((
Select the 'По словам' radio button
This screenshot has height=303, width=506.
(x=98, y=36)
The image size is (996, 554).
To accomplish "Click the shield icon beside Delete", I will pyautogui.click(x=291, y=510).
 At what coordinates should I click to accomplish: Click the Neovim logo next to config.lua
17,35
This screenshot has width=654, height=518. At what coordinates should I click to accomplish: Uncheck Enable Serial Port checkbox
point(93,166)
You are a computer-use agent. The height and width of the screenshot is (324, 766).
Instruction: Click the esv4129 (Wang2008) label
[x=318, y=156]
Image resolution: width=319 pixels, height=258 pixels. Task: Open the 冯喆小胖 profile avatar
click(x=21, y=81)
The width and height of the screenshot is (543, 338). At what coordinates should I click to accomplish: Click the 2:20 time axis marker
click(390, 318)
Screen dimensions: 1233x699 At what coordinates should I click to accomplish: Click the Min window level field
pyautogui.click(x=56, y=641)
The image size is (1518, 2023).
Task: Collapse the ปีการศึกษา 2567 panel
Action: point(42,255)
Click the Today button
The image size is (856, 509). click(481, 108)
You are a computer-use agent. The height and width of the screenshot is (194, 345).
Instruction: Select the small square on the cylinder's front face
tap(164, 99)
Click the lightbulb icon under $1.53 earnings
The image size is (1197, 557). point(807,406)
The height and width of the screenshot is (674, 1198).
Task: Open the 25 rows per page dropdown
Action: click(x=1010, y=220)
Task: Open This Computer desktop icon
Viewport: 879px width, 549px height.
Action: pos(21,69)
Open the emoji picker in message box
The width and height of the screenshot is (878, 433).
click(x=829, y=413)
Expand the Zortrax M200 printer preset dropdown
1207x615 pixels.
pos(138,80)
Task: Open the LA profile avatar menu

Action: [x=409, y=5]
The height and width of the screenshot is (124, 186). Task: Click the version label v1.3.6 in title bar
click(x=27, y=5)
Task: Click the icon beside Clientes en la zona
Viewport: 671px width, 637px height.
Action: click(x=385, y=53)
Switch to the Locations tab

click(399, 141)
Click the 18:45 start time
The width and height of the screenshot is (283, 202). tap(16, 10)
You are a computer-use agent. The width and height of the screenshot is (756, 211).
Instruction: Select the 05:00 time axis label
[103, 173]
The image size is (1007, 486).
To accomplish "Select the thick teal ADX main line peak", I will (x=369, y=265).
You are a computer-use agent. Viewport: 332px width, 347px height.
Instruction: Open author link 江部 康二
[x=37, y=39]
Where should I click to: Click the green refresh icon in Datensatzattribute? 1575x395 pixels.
))
● **THE EXERCISE**: Rewrite all the rows above, swapping "Instruction" for "Command" everywhere and leaving everything else as it is.

● **TASK SOLUTION**:
Select the 'По словам' radio button
This screenshot has height=303, width=506.
(x=98, y=36)
The image size is (996, 554).
To accomplish "Click the shield icon beside Delete", I will pyautogui.click(x=291, y=510).
 At what coordinates should I click to accomplish: Click the Neovim logo next to config.lua
17,35
This screenshot has width=654, height=518. At what coordinates should I click to accomplish: Uncheck Enable Serial Port checkbox
point(93,166)
You are a computer-use agent. The height and width of the screenshot is (324, 766).
Command: Click the esv4129 (Wang2008) label
[x=318, y=156]
Image resolution: width=319 pixels, height=258 pixels. Task: Open the 冯喆小胖 profile avatar
click(x=21, y=81)
The width and height of the screenshot is (543, 338). At what coordinates should I click to accomplish: Click the 2:20 time axis marker
click(390, 318)
Screen dimensions: 1233x699 At what coordinates should I click to accomplish: Click the Min window level field
pyautogui.click(x=56, y=641)
The image size is (1518, 2023).
Task: Collapse the ปีการศึกษา 2567 panel
Action: point(42,255)
Click the Today button
The image size is (856, 509). click(481, 108)
You are a computer-use agent. The height and width of the screenshot is (194, 345).
Command: Select the small square on the cylinder's front face
tap(164, 99)
Click the lightbulb icon under $1.53 earnings
The image size is (1197, 557). point(807,406)
The height and width of the screenshot is (674, 1198).
Task: Open the 25 rows per page dropdown
Action: click(x=1010, y=220)
Task: Open This Computer desktop icon
Viewport: 879px width, 549px height.
Action: pos(21,69)
Open the emoji picker in message box
The width and height of the screenshot is (878, 433).
click(x=829, y=413)
Expand the Zortrax M200 printer preset dropdown
1207x615 pixels.
pos(138,80)
Task: Open the LA profile avatar menu

Action: [x=409, y=5]
The height and width of the screenshot is (124, 186). Task: Click the version label v1.3.6 in title bar
click(x=27, y=5)
Task: Click the icon beside Clientes en la zona
Viewport: 671px width, 637px height.
Action: click(x=385, y=53)
Switch to the Locations tab

click(399, 141)
Click the 18:45 start time
The width and height of the screenshot is (283, 202). tap(16, 10)
You are a computer-use agent. The width and height of the screenshot is (756, 211).
Command: Select the 05:00 time axis label
[103, 173]
The image size is (1007, 486).
To accomplish "Select the thick teal ADX main line peak", I will (x=369, y=265).
You are a computer-use agent. Viewport: 332px width, 347px height.
Command: Open author link 江部 康二
[x=37, y=39]
Where should I click to: Click the green refresh icon in Datensatzattribute? 1575x395 pixels.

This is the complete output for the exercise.